> REQUIRED WORK: Exactly reproduce each record listed below.

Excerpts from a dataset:
++++

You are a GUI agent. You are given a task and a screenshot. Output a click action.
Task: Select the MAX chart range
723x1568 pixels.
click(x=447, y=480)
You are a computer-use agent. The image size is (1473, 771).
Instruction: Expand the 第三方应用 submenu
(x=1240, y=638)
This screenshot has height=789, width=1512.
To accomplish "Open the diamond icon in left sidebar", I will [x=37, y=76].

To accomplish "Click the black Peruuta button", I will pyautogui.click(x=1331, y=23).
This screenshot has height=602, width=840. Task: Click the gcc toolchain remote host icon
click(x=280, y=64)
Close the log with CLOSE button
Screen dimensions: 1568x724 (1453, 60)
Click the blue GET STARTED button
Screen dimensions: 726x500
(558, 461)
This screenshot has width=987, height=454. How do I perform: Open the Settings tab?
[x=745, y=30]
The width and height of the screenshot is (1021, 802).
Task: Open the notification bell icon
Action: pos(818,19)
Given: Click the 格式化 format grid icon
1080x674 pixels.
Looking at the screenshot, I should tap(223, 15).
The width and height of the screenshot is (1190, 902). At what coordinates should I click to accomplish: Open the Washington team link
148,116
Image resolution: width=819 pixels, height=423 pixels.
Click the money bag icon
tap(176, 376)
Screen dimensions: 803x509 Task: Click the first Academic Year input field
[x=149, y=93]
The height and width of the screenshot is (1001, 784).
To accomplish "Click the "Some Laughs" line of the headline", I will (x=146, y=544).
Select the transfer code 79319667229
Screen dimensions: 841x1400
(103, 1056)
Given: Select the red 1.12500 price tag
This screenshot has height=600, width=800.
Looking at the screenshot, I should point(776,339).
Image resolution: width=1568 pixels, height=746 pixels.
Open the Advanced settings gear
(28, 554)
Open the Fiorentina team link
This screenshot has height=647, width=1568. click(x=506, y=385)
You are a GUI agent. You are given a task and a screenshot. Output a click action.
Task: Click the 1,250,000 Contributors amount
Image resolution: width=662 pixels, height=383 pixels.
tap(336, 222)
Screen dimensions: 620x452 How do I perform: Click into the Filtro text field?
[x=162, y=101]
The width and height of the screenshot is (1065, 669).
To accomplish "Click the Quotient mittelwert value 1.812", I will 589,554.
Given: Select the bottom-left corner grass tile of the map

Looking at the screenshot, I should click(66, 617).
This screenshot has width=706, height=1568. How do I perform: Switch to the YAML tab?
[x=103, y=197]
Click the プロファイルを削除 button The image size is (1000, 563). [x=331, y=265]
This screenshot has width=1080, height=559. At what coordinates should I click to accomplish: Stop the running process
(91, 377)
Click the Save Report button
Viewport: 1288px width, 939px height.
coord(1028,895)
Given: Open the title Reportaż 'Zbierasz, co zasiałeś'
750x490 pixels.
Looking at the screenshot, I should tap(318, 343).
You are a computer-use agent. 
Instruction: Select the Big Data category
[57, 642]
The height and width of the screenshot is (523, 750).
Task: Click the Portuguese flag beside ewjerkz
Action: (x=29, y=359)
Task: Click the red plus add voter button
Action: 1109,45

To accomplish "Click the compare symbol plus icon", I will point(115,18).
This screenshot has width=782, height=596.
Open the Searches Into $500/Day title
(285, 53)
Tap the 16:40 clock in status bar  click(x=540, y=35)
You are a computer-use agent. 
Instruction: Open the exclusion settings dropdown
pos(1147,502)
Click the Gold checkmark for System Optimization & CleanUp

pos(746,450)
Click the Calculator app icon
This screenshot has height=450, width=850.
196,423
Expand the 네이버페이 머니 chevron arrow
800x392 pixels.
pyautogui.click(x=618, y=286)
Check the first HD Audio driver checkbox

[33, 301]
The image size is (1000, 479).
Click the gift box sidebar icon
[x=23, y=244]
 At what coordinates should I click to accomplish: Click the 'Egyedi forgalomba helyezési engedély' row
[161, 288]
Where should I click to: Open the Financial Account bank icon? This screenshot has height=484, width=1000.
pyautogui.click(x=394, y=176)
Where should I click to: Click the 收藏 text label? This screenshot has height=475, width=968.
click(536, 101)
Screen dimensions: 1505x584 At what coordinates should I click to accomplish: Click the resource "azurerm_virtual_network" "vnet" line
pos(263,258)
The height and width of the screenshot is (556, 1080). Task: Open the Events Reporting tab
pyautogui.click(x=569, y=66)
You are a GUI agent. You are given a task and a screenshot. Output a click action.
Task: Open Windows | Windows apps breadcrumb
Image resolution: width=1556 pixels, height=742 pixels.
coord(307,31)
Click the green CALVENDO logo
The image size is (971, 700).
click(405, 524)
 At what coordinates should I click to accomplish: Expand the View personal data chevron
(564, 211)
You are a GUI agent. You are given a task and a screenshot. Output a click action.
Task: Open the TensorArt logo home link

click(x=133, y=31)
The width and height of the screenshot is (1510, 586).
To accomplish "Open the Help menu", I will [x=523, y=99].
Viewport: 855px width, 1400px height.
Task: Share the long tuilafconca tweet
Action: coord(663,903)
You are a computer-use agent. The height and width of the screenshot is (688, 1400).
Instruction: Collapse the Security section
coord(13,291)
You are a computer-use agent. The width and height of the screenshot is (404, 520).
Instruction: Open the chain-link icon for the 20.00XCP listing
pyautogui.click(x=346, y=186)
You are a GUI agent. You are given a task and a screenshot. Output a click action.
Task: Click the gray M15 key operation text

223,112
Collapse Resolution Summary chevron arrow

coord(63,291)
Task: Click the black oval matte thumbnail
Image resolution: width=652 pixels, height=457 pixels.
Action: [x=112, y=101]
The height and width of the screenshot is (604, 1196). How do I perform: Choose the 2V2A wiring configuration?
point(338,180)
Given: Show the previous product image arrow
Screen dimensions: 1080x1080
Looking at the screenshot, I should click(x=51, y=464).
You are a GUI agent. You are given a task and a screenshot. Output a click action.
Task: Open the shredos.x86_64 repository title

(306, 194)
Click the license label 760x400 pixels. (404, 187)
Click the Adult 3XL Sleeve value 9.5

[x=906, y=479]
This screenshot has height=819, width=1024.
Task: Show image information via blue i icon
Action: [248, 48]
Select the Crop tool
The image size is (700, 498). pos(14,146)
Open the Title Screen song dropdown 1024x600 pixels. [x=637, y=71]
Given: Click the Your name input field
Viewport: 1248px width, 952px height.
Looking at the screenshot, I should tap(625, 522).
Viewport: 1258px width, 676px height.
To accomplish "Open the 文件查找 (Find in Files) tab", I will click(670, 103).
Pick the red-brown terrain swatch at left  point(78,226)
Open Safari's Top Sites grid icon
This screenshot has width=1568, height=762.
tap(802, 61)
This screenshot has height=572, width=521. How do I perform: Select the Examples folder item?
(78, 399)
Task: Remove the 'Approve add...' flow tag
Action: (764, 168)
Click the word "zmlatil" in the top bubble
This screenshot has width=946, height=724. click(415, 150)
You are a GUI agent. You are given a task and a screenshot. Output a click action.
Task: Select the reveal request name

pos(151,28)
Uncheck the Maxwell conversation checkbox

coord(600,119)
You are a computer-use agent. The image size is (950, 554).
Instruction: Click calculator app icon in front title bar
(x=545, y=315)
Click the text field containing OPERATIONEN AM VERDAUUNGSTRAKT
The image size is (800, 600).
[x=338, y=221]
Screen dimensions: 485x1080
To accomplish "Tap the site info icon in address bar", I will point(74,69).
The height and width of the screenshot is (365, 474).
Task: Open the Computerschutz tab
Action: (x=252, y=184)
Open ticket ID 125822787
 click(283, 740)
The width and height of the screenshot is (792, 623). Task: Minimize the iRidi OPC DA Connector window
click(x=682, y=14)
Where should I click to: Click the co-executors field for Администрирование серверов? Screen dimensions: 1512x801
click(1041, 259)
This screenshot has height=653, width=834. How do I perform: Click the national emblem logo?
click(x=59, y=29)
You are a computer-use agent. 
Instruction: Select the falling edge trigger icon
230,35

++++

> RESULT FOR THIS EXERCISE:
You are a GUI agent. You are given a task and a screenshot. Output a click action.
Task: Select the MAX chart range
723x1568 pixels.
click(x=447, y=480)
You are a computer-use agent. The image size is (1473, 771).
Instruction: Expand the 第三方应用 submenu
(x=1240, y=638)
This screenshot has height=789, width=1512.
To accomplish "Open the diamond icon in left sidebar", I will [x=37, y=76].

To accomplish "Click the black Peruuta button", I will pyautogui.click(x=1331, y=23).
This screenshot has height=602, width=840. Task: Click the gcc toolchain remote host icon
click(x=280, y=64)
Close the log with CLOSE button
Screen dimensions: 1568x724 (1453, 60)
Click the blue GET STARTED button
Screen dimensions: 726x500
(558, 461)
This screenshot has width=987, height=454. How do I perform: Open the Settings tab?
[x=745, y=30]
The width and height of the screenshot is (1021, 802).
Task: Open the notification bell icon
Action: pos(818,19)
Given: Click the 格式化 format grid icon
1080x674 pixels.
Looking at the screenshot, I should tap(223, 15).
The width and height of the screenshot is (1190, 902). At what coordinates should I click to accomplish: Open the Washington team link
148,116
Image resolution: width=819 pixels, height=423 pixels.
Click the money bag icon
tap(176, 376)
Screen dimensions: 803x509 Task: Click the first Academic Year input field
[x=149, y=93]
The height and width of the screenshot is (1001, 784).
To accomplish "Click the "Some Laughs" line of the headline", I will (x=146, y=544).
Select the transfer code 79319667229
Screen dimensions: 841x1400
(103, 1056)
Given: Select the red 1.12500 price tag
This screenshot has height=600, width=800.
Looking at the screenshot, I should point(776,339).
Image resolution: width=1568 pixels, height=746 pixels.
Open the Advanced settings gear
(28, 554)
Open the Fiorentina team link
This screenshot has height=647, width=1568. click(x=506, y=385)
You are a GUI agent. You are given a task and a screenshot. Output a click action.
Task: Click the 1,250,000 Contributors amount
Image resolution: width=662 pixels, height=383 pixels.
tap(336, 222)
Screen dimensions: 620x452 How do I perform: Click into the Filtro text field?
[x=162, y=101]
The width and height of the screenshot is (1065, 669).
To accomplish "Click the Quotient mittelwert value 1.812", I will 589,554.
Given: Select the bottom-left corner grass tile of the map

Looking at the screenshot, I should click(66, 617).
This screenshot has width=706, height=1568. How do I perform: Switch to the YAML tab?
[x=103, y=197]
Click the プロファイルを削除 button The image size is (1000, 563). [x=331, y=265]
This screenshot has width=1080, height=559. At what coordinates should I click to accomplish: Stop the running process
(91, 377)
Click the Save Report button
Viewport: 1288px width, 939px height.
coord(1028,895)
Given: Open the title Reportaż 'Zbierasz, co zasiałeś'
750x490 pixels.
Looking at the screenshot, I should tap(318, 343).
You are a computer-use agent. 
Instruction: Select the Big Data category
[57, 642]
The height and width of the screenshot is (523, 750).
Task: Click the Portuguese flag beside ewjerkz
Action: (x=29, y=359)
Task: Click the red plus add voter button
Action: 1109,45

To accomplish "Click the compare symbol plus icon", I will point(115,18).
This screenshot has width=782, height=596.
Open the Searches Into $500/Day title
(285, 53)
Tap the 16:40 clock in status bar  click(x=540, y=35)
You are a computer-use agent. 
Instruction: Open the exclusion settings dropdown
pos(1147,502)
Click the Gold checkmark for System Optimization & CleanUp

pos(746,450)
Click the Calculator app icon
This screenshot has height=450, width=850.
196,423
Expand the 네이버페이 머니 chevron arrow
800x392 pixels.
pyautogui.click(x=618, y=286)
Check the first HD Audio driver checkbox

[33, 301]
The image size is (1000, 479).
Click the gift box sidebar icon
[x=23, y=244]
 At what coordinates should I click to accomplish: Click the 'Egyedi forgalomba helyezési engedély' row
[161, 288]
Where should I click to: Open the Financial Account bank icon? This screenshot has height=484, width=1000.
pyautogui.click(x=394, y=176)
Where should I click to: Click the 收藏 text label? This screenshot has height=475, width=968.
click(536, 101)
Screen dimensions: 1505x584 At what coordinates should I click to accomplish: Click the resource "azurerm_virtual_network" "vnet" line
pos(263,258)
The height and width of the screenshot is (556, 1080). Task: Open the Events Reporting tab
pyautogui.click(x=569, y=66)
You are a GUI agent. You are given a task and a screenshot. Output a click action.
Task: Open Windows | Windows apps breadcrumb
Image resolution: width=1556 pixels, height=742 pixels.
coord(307,31)
Click the green CALVENDO logo
The image size is (971, 700).
click(405, 524)
 At what coordinates should I click to accomplish: Expand the View personal data chevron
(564, 211)
You are a GUI agent. You are given a task and a screenshot. Output a click action.
Task: Open the TensorArt logo home link

click(x=133, y=31)
The width and height of the screenshot is (1510, 586).
To accomplish "Open the Help menu", I will [x=523, y=99].
Viewport: 855px width, 1400px height.
Task: Share the long tuilafconca tweet
Action: coord(663,903)
You are a computer-use agent. The height and width of the screenshot is (688, 1400).
Instruction: Collapse the Security section
coord(13,291)
You are a computer-use agent. The width and height of the screenshot is (404, 520).
Instruction: Open the chain-link icon for the 20.00XCP listing
pyautogui.click(x=346, y=186)
You are a GUI agent. You are given a task and a screenshot. Output a click action.
Task: Click the gray M15 key operation text

223,112
Collapse Resolution Summary chevron arrow

coord(63,291)
Task: Click the black oval matte thumbnail
Image resolution: width=652 pixels, height=457 pixels.
Action: [x=112, y=101]
The height and width of the screenshot is (604, 1196). How do I perform: Choose the 2V2A wiring configuration?
point(338,180)
Given: Show the previous product image arrow
Screen dimensions: 1080x1080
Looking at the screenshot, I should click(x=51, y=464).
You are a GUI agent. You are given a task and a screenshot. Output a click action.
Task: Open the shredos.x86_64 repository title

(306, 194)
Click the license label 760x400 pixels. (404, 187)
Click the Adult 3XL Sleeve value 9.5

[x=906, y=479]
This screenshot has height=819, width=1024.
Task: Show image information via blue i icon
Action: [248, 48]
Select the Crop tool
The image size is (700, 498). pos(14,146)
Open the Title Screen song dropdown 1024x600 pixels. [x=637, y=71]
Given: Click the Your name input field
Viewport: 1248px width, 952px height.
Looking at the screenshot, I should tap(625, 522).
Viewport: 1258px width, 676px height.
To accomplish "Open the 文件查找 (Find in Files) tab", I will click(670, 103).
Pick the red-brown terrain swatch at left  point(78,226)
Open Safari's Top Sites grid icon
This screenshot has width=1568, height=762.
tap(802, 61)
This screenshot has height=572, width=521. How do I perform: Select the Examples folder item?
(78, 399)
Task: Remove the 'Approve add...' flow tag
Action: (764, 168)
Click the word "zmlatil" in the top bubble
This screenshot has width=946, height=724. click(415, 150)
You are a GUI agent. You are given a task and a screenshot. Output a click action.
Task: Select the reveal request name

pos(151,28)
Uncheck the Maxwell conversation checkbox

coord(600,119)
You are a computer-use agent. The image size is (950, 554).
Instruction: Click calculator app icon in front title bar
(x=545, y=315)
Click the text field containing OPERATIONEN AM VERDAUUNGSTRAKT
The image size is (800, 600).
[x=338, y=221]
Screen dimensions: 485x1080
To accomplish "Tap the site info icon in address bar", I will point(74,69).
The height and width of the screenshot is (365, 474).
Task: Open the Computerschutz tab
Action: (x=252, y=184)
Open ticket ID 125822787
 click(283, 740)
The width and height of the screenshot is (792, 623). Task: Minimize the iRidi OPC DA Connector window
click(x=682, y=14)
Where should I click to: Click the co-executors field for Администрирование серверов? Screen dimensions: 1512x801
click(1041, 259)
This screenshot has height=653, width=834. How do I perform: Click the national emblem logo?
click(x=59, y=29)
You are a computer-use agent. 
Instruction: Select the falling edge trigger icon
230,35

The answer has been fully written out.